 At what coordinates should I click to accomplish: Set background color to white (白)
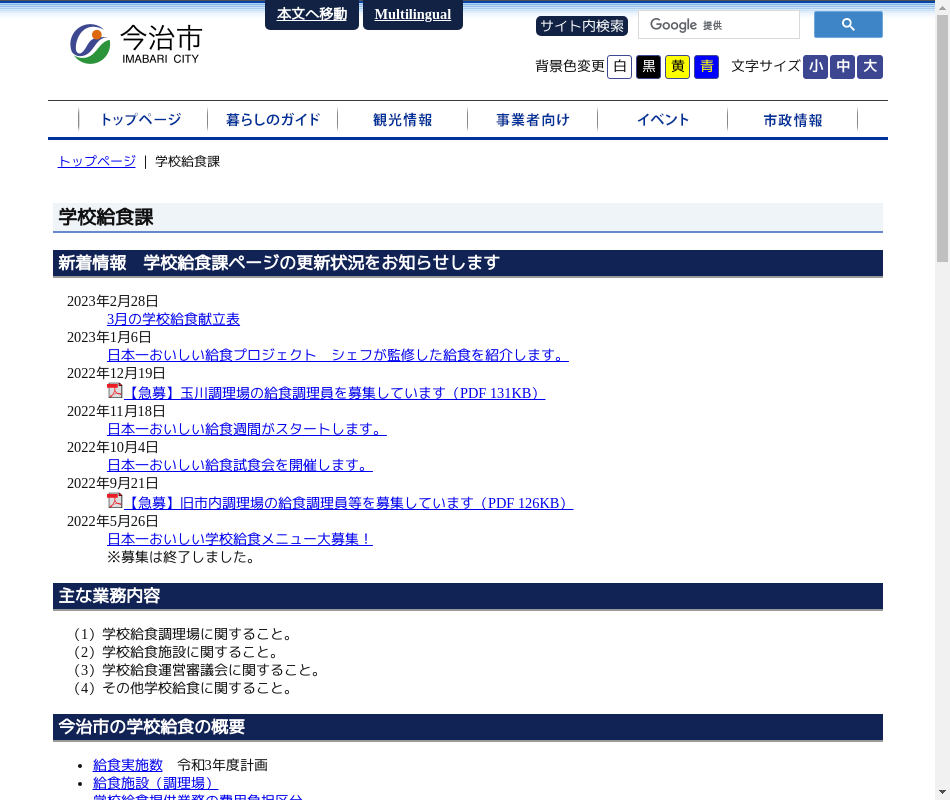coord(619,67)
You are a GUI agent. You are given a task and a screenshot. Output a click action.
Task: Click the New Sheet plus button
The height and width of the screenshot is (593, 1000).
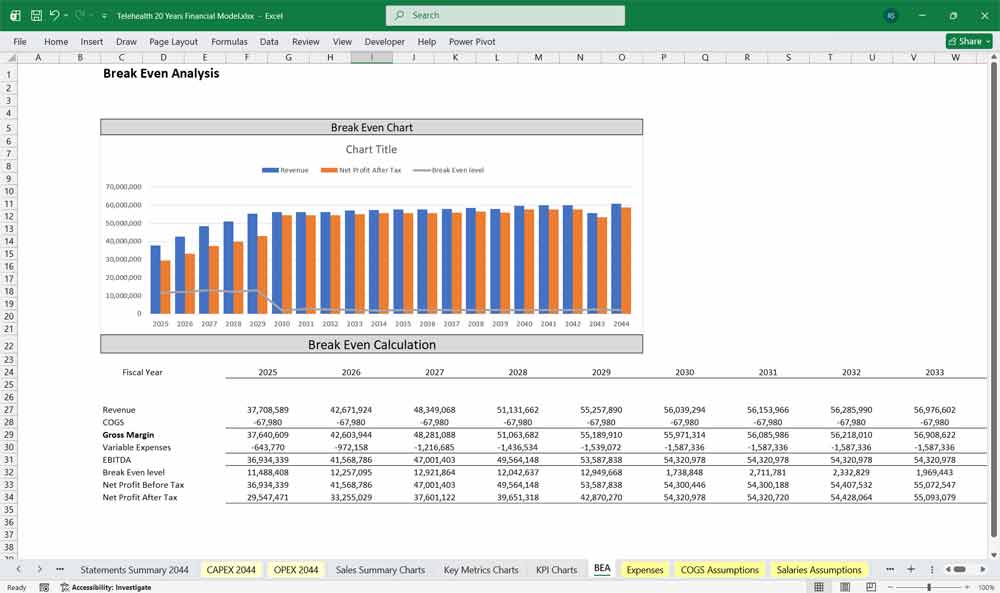coord(911,568)
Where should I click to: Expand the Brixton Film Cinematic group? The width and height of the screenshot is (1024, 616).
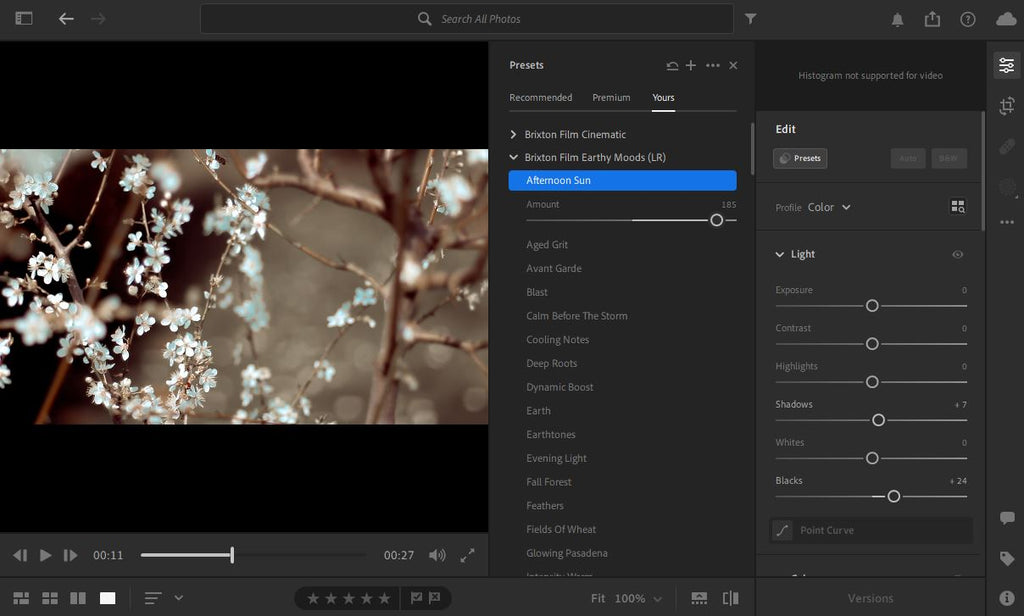(x=514, y=134)
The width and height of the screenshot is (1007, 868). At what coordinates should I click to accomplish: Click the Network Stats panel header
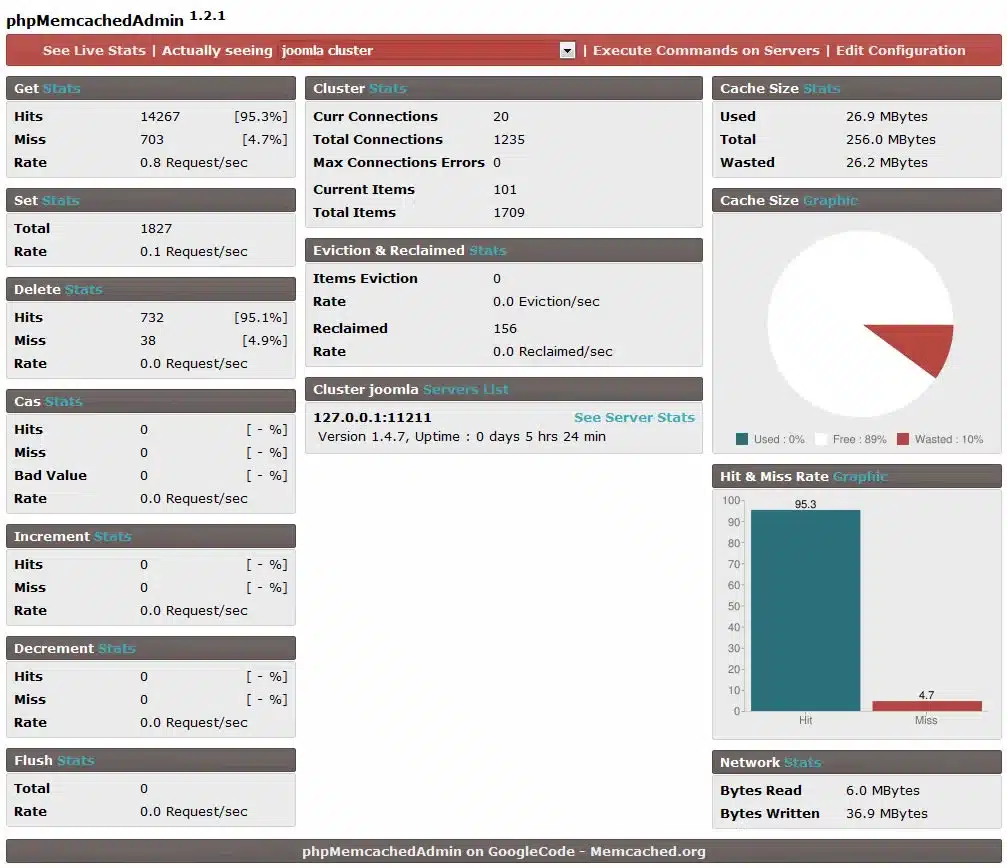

--- Objective ---
Revise all of the material above so that "screenshot" becomes "screen capture" at every occurrence, keeping everything else unchanged. Omit the pictures from your answer.

--- Answer for the task ---
 At what coordinates should I click to accomplish: Set background color to white (白)
coord(619,67)
You are a GUI agent. You are given a task and a screen capture. Output a click action.
Task: Click the New Sheet plus button
The height and width of the screen capture is (593, 1000).
coord(911,568)
Where should I click to: Expand the Brixton Film Cinematic group? The width and height of the screen capture is (1024, 616).
(x=514, y=134)
The width and height of the screen capture is (1007, 868). At what coordinates should I click to accomplish: Click the Network Stats panel header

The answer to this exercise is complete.